Я окунулась мысленно в другое. Когда я ставила диплом, мне принесли стороннюю оценку меня в понятьях местных острословов. С обескураживающим эффектом: «женщины-режиссеры — это зубры!»   Действительно, тогда достаточно было взглянуть на признанные особи и усомниться в поле. Своей субтильностью я им внушала слабость.

А коли в этом поле встал, так значит — бейся наповал! Моя профессия не сочеталась с моей врождённой хрупкостью. И я страдала. Может, поэтому сгодилась сесть в экран. Стандарт пришелся по колибру.

Вот Рыба молодец: прошла от трансформации малька плотвы до крупночелюстной акулы. Путь эволюции. Не факт, что на безрыбье, зато какой кураж, какая глыба, какой матёрый человечище, вот это батенька, художник! Так Ленин гениальности определял. А это мы учили — как требовалось — наизусть.

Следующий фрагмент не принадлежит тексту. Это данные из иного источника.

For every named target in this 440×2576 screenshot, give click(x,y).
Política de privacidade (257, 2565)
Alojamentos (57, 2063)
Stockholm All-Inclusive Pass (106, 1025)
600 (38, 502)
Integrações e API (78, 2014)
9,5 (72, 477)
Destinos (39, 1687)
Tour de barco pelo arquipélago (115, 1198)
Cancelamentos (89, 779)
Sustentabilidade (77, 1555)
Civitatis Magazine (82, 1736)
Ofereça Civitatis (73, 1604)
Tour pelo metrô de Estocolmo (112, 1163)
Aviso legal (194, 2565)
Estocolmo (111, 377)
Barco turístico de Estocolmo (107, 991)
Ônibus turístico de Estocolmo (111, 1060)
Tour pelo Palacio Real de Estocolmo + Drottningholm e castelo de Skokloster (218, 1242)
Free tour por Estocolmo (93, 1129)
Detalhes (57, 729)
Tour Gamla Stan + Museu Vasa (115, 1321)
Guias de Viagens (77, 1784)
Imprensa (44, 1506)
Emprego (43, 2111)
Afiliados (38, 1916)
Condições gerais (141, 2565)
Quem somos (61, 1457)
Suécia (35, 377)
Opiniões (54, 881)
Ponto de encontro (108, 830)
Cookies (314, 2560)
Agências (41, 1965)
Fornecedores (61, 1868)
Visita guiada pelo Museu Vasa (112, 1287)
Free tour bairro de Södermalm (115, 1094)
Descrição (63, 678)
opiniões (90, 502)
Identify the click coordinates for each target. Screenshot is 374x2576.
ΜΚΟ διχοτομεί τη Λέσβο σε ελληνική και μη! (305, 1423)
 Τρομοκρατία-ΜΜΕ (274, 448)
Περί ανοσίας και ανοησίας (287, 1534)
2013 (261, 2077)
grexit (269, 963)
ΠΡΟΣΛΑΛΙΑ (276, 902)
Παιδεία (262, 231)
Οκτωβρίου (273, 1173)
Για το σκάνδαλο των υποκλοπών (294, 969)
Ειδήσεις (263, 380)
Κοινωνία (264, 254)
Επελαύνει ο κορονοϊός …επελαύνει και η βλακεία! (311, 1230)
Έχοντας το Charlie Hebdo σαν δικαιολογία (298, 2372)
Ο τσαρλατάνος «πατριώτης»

Уж если и учесть, что по подсчетам психологов, невесть уже каких обкомов, лишь каждая седьмая женщина встаёт с утра с той, что положено, ноги, я удалюсь и уподоблюсь «Мэри под лестницей»,  которая была моей педагогиней, единственным, наверно, человеком, который мог бы, вот теперь, в минуту пагубной невзгоды сорокалетья кафедры, произнести мне это главное меню: что есть доподлинно, те ритуалы жизни, которые могли бы развернуться в миф, пригожий случаю. Но нет Марины, есть лишь профессор курса, великий Мэтр зав кафедрой вне всех времён. А он мужик. Сожмет в объятьях — и прогонит. Не из Госдумы — что и взять. И жалко выбросить, и гадко съесть! А Мэри стала заколдованной принцессой замка, которая не в силах силы дать произвести отпор и подсказать, как не заплакать. Вся выбыла в поместья лорда. Миледи — не бабью, не тянет лямку сорокалетия, возрасты скрывает. Бальзаковский кредит.

Я удалюсь под лестницу в тот дальний угол, где можно жить и чувствовать ту тихость, какая не подвержена уму. Где впитывались знанья как молитва под занавесы Дум. Постановленья пленумов и съездов. Задачи поставлены, цели определены, за работу, товарищи! Какие письма не дочитаны от папы в студенчестве? Пренебреженье архивами чужой судьбы. Как много сумрака в таких местах, где тлеют тени. А как мне хочется теперь наведаться в Малаховку. Собралась с силами иными. Возможно стало посетить родство, где жизнь была бельём пелёнок, а заховалась как быльё.